1969: The royal family is televised for a series for the first time.
1970: Elizabeth visits Australia and New Zealand becoming the first ruling monarch to do so.
May 28, 1972: The Duke of Windsor (Edward VIII) dies of lung cancer. His wife and him never had any children to block his brother's family from the throne as was feared.
1972: The Queen visits communist Yugoslavia.
1975: Queen Elizabeth II becomes the first monarch to visit Japan.
May 1977: Queen Elizabeth II celebrates her silver jubilee. She tours all of Great Britain and the Commonwealth in celebration.
1979: Elizabeth's cousin is assassinated by the IRA. Margaret Thatcher becomes Prime Minister the first women to do so.
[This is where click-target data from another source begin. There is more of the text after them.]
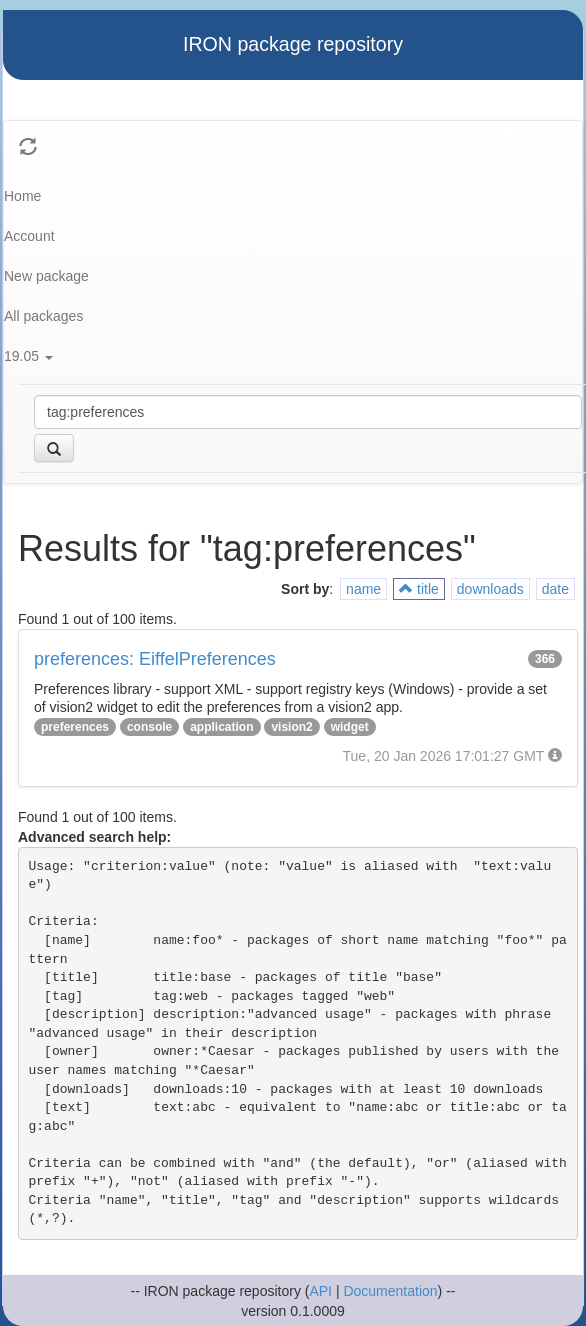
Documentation (390, 1291)
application (221, 727)
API (320, 1291)
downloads (490, 589)
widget (350, 727)
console (149, 727)
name (363, 589)
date (555, 589)
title (419, 589)
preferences (75, 727)
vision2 (291, 727)
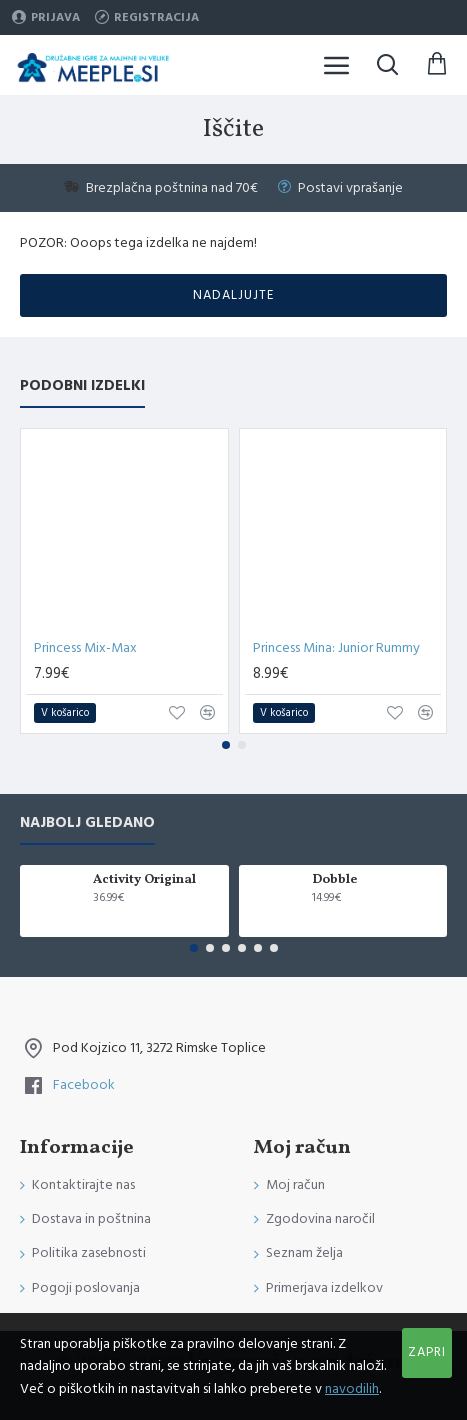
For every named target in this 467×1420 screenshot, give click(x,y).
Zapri (427, 1352)
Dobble (334, 880)
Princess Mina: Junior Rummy (336, 648)
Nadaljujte (233, 295)
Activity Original (144, 880)
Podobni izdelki (82, 386)
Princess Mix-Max (85, 648)
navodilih (352, 1389)
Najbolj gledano (87, 823)
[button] (226, 745)
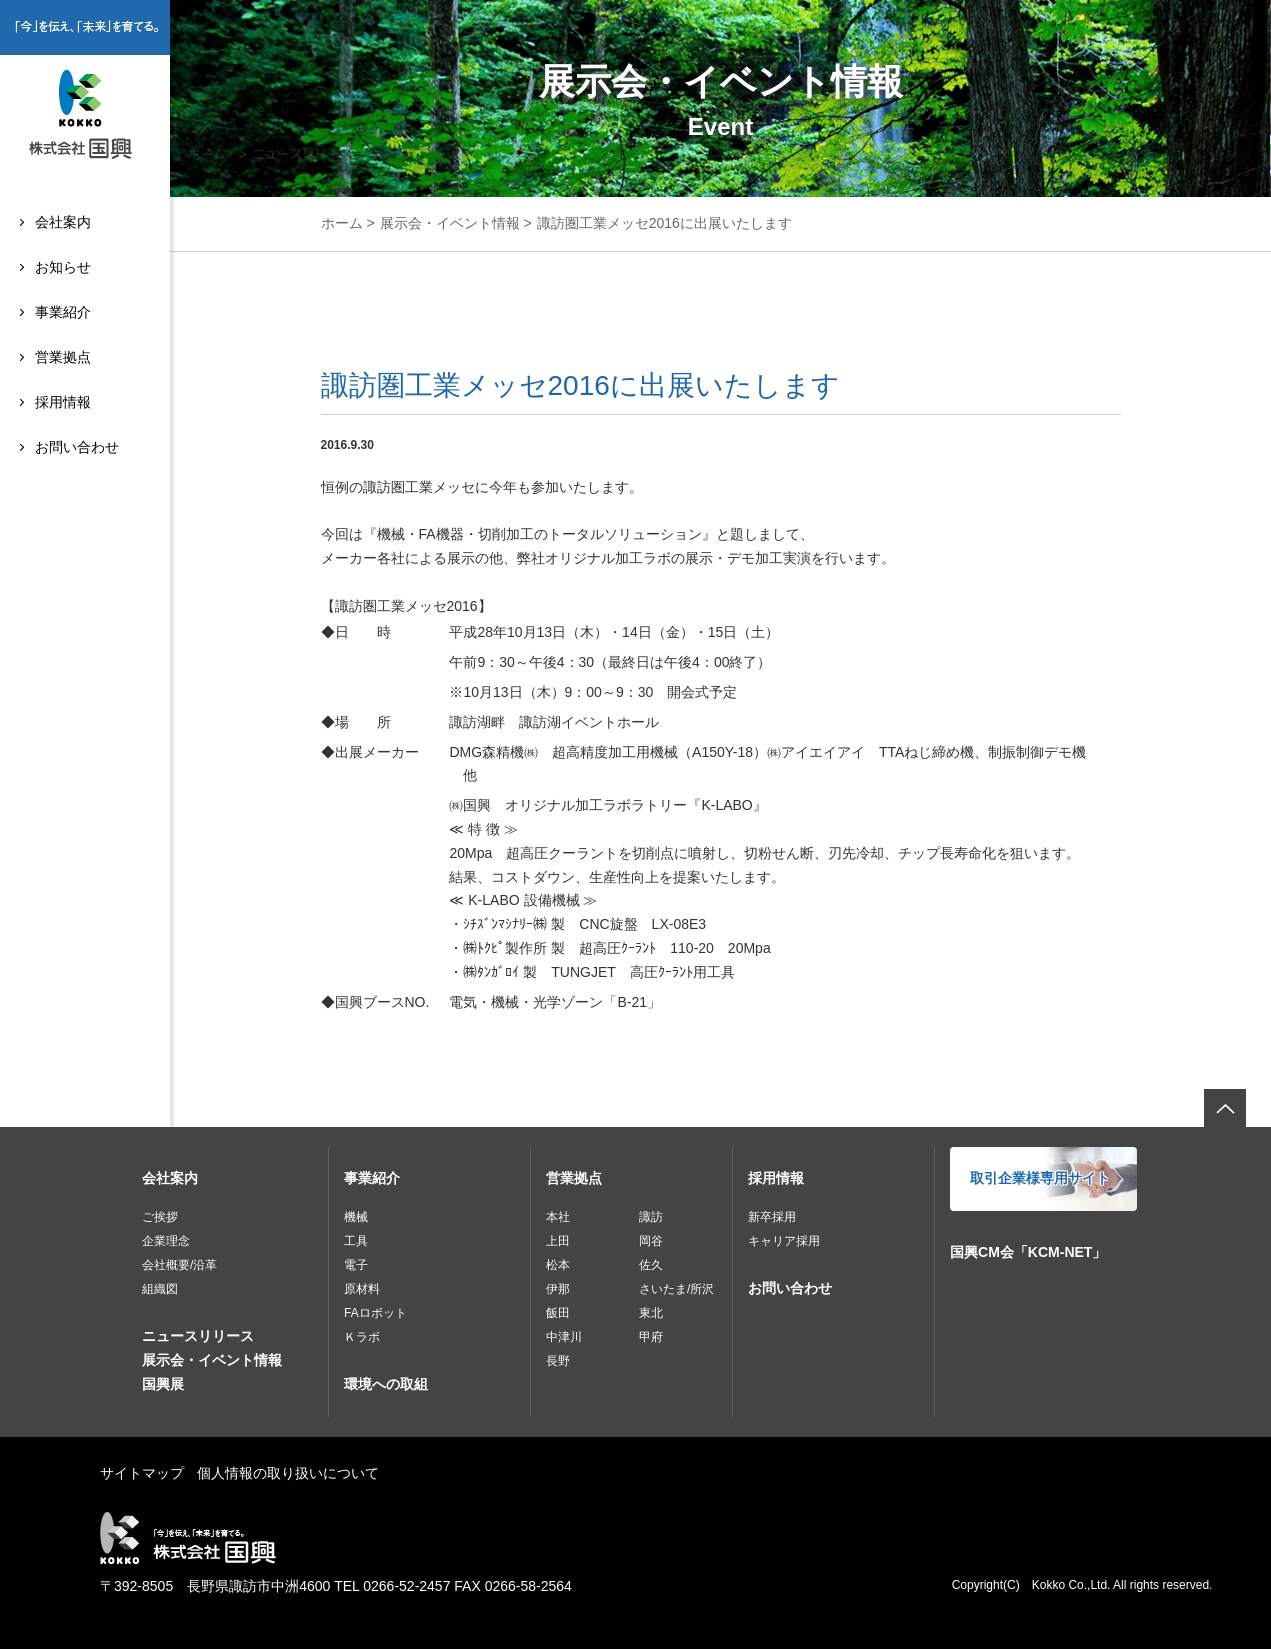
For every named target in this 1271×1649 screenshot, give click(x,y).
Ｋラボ (362, 1337)
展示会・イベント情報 (450, 223)
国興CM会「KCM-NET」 (1028, 1252)
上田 (558, 1241)
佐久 (651, 1265)
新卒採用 (772, 1217)
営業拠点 (63, 357)
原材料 (362, 1289)
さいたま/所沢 (676, 1289)
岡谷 (651, 1241)
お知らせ (63, 267)
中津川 (564, 1337)
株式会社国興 (85, 117)
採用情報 (63, 402)
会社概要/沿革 (179, 1265)
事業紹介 (63, 312)
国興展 (163, 1384)
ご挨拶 (160, 1217)
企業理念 (166, 1241)
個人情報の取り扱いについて (288, 1473)
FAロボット (375, 1313)
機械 (356, 1217)
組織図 (160, 1289)
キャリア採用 (784, 1241)
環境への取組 (386, 1384)
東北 (651, 1313)
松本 (558, 1265)
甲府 (651, 1337)
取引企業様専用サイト (1040, 1178)
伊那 (558, 1289)
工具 (356, 1241)
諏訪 (651, 1217)
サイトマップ (142, 1473)
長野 (558, 1361)
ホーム (342, 223)
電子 (356, 1265)
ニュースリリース (198, 1336)
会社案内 (63, 222)
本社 (558, 1217)
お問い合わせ (77, 447)
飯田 (558, 1313)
Elizabeth becomes the first monarch to visit the Middle East.
1980: Elizabeth becomes the first monarch to visit the Pope in the Vatican.
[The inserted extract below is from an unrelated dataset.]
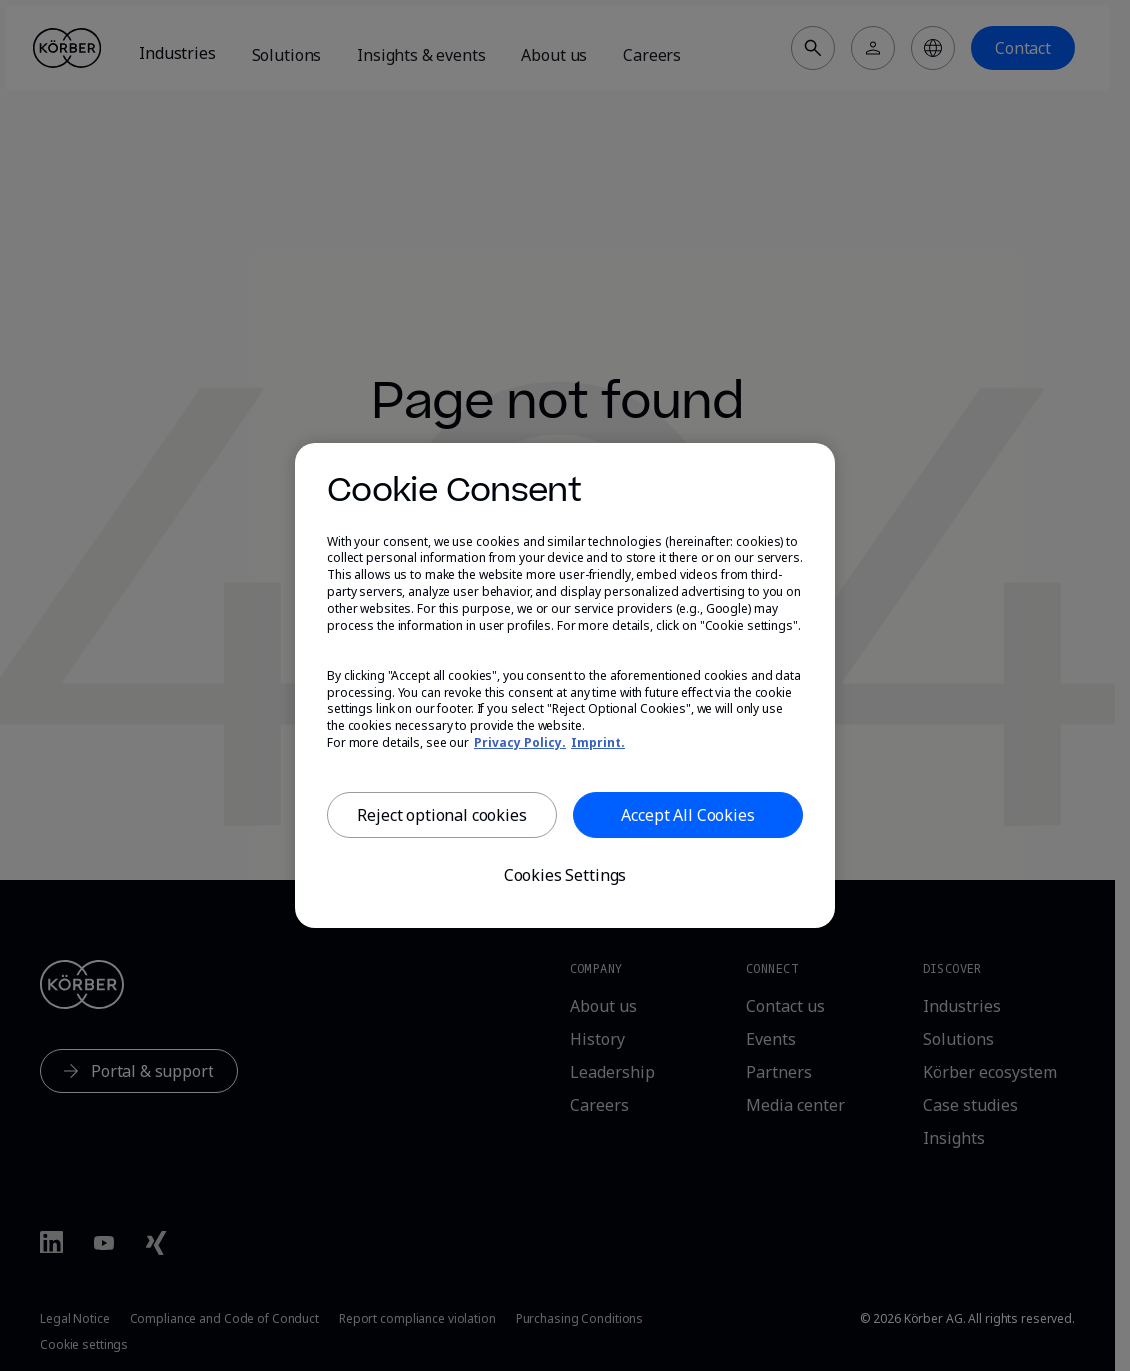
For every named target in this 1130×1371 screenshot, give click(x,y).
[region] (565, 685)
1981: The Prince of Wales, Prince Charles, weds Princess Diana.
1982: Great Britain sends troops to recover the Falklands. Pope John Paul II becomes the first pope in 450 years to visit Great Britain.
1988: The royal family visits Australia becoming the first time everyone in the royal family visited a country at the same time.
1991: England sends troops to Kuwait.
1993: The Queen visits Hungary, which is the first time ever.
1994: The Queen visits Russia in the first visit since before the Russian Revolution.
1996: The Queen visits Poland and the Czech Republic for the first time ever.
1997: Princes Diana dies in a car accident. Tony Blair is elected Prime Minister.
1999: Wales and Scotland are granted their own Parliament for the first time ever.
2002: Queen Elizabeth celebrates her golden jubilee.